A coherence argument, then, is one that is built from a theoretical foundation with plausible asusmptions that are assumed (more or less) uncritically–that is, without a strong epistemological warrant.  Those assumptions are then used to interpret empirical data.  If the assumptions are bad, the interpretation of the data that they provide will not be coherent; it will make no sense.  Conversely, if they are good assumptions, the interpretation will not only make sense, but will have real explanatory power.  A coherent explanation of data does not prove assumptions are valid, but it does greatly increase the likelihood that they are.

Thus, by simply using a theory without any good reason to believe in it, one can test the theory. Also, the application of an otherwise unwarranted theory to data can explain the empirical data.  A coherence argument therefore works from both sides of the equaton simultaneously: testing the theory at the same time it is using it to explain data.

Examples of this kind of argumentation are actually quite common in archaeology, but I will offer only two.  First, consider Michael Ventris’ deciphering of Linear B in the 1950’s.  He began with two largely unfounded assumptions: that the name of Knossos had not changed since the Bronze Age, and that Linear B was a method of writing Greek.  Neither asumption could be justified in any rigorous sense, though both were plausible.  Using them as a basis, he was then able to decipher Linear B, translating it into readable Greek that carried real meaning.  Had the assumptions been incorrect, the likelihood of his finding meaningful content in the Linear B tablets was vanishingly small.  Thus, he proved his assumptions were correct at the same time as revealing a wealth of data about Bronze Age Mycenean civilization.

A second example of this sort of reasoning also comes from Classical archaeology, but is much more recent.  A few years ago, several astronomers published an article demonstrating that astronomical clues in Homer’s Odyssey pinpointed the day of Odysseus’ Slaughter of the Suitors to April 16, 1178 B.C.  They began with a plausible, but by no means universally accepted, assumption that a passage in Book 22 refers to a solar eclipse visible from Ithaca on that date.  Then, using that assumption, they calculated other astronomical phenomena that would have been visible in the skies over the Mediterranean on various dates just prior to April 16.  These astronomical phenomena neatly explained a variety passages elsewhere in Homer’s text.  Their conclusion was twofold: first, that the Book 22 passage did indeed refer to the April 16, 1178 B.C. eclipse, and second that the other passages referred to similar astronomical phenomena.  They confirmed the assumption while also illuminating the text.

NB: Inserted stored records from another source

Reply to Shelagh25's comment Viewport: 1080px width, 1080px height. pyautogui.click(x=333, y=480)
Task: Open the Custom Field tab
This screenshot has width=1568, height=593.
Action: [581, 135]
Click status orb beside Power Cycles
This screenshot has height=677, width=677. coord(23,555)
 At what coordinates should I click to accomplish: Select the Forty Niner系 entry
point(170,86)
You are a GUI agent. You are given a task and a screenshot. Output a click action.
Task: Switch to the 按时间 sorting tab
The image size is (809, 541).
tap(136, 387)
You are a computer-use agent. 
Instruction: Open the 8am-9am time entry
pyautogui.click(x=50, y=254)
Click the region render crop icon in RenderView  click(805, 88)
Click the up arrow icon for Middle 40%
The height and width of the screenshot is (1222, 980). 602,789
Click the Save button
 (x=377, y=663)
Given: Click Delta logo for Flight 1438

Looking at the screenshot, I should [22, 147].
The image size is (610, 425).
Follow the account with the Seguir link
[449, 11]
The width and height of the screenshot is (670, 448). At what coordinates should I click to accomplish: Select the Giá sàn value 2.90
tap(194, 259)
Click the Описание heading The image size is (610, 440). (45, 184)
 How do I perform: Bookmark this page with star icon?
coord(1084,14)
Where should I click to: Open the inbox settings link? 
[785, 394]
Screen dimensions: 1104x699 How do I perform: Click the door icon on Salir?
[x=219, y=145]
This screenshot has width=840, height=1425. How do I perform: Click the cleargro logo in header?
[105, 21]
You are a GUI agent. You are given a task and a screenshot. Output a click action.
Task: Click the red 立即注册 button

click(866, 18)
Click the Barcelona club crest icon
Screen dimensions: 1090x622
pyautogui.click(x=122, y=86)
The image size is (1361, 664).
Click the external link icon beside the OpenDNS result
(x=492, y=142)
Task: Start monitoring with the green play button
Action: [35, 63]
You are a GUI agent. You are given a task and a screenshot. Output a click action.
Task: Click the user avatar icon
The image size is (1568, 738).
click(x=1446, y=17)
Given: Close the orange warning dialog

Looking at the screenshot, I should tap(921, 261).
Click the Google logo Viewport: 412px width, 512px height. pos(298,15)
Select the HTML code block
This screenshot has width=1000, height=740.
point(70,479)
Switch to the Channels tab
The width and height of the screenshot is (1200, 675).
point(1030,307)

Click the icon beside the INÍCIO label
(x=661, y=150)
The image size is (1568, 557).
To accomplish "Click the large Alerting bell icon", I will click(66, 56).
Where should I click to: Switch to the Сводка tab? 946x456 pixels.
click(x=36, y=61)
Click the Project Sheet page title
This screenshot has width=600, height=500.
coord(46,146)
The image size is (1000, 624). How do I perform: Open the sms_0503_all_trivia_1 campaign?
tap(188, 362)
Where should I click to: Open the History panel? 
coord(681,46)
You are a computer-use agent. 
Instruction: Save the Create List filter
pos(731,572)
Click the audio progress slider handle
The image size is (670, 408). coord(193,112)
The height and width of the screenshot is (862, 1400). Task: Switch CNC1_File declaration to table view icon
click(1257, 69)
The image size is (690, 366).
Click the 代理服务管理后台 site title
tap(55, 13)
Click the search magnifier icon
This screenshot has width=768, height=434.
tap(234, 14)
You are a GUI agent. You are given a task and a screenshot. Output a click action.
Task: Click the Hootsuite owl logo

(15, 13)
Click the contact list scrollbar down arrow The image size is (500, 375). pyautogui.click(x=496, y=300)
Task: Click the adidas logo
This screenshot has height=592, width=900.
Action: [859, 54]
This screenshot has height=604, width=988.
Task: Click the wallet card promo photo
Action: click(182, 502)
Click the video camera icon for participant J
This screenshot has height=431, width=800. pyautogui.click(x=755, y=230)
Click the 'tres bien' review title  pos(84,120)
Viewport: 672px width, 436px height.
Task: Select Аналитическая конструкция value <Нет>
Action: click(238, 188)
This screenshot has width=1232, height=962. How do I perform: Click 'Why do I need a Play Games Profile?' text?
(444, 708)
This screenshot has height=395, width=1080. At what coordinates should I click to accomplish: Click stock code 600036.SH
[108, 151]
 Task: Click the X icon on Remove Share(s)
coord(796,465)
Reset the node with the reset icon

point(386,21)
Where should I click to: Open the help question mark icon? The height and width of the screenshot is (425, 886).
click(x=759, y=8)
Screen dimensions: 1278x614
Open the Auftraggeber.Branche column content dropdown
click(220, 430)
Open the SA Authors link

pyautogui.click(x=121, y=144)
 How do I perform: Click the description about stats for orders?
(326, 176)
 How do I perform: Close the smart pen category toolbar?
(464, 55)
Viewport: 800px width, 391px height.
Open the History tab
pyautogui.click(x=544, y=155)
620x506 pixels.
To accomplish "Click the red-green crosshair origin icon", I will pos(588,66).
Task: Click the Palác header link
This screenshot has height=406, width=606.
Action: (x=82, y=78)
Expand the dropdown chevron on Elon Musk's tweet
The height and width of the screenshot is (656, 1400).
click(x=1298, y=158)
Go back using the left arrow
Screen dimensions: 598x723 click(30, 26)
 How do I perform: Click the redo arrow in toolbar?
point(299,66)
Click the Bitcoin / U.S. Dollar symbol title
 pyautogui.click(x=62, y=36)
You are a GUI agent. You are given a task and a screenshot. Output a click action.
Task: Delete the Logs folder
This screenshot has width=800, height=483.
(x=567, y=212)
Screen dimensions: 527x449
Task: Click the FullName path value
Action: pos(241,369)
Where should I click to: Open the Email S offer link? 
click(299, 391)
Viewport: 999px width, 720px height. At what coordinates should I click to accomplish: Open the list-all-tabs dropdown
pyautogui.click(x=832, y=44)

This kind of argument is very useful in archaeology.  It is a way to circumvent the “I just don’t buy it” criticism.  Had either group of researchers had to justify their assumptions with strong epistemological warrants, neither case could every have been made.   Instead, by simply pushing ahead and not worrying about proving their case beforehand, they helped advance knowledge.  As I said, this kind of argument is actually rather common in archaeology, though seldom acknowledged as such.  Scholars are wary of leaving themselves open to criticism, or possibly wasting valuable research time only to discover that their assumptions were in fact wrong.  On the other hand, for many kinds of archaeological investigation, time is the only thing that might be lost, and withstanding criticism is part of the job.  I think coherence arguments, consciously formulated and carefully applied, are a strong way to build archaeological knowledge.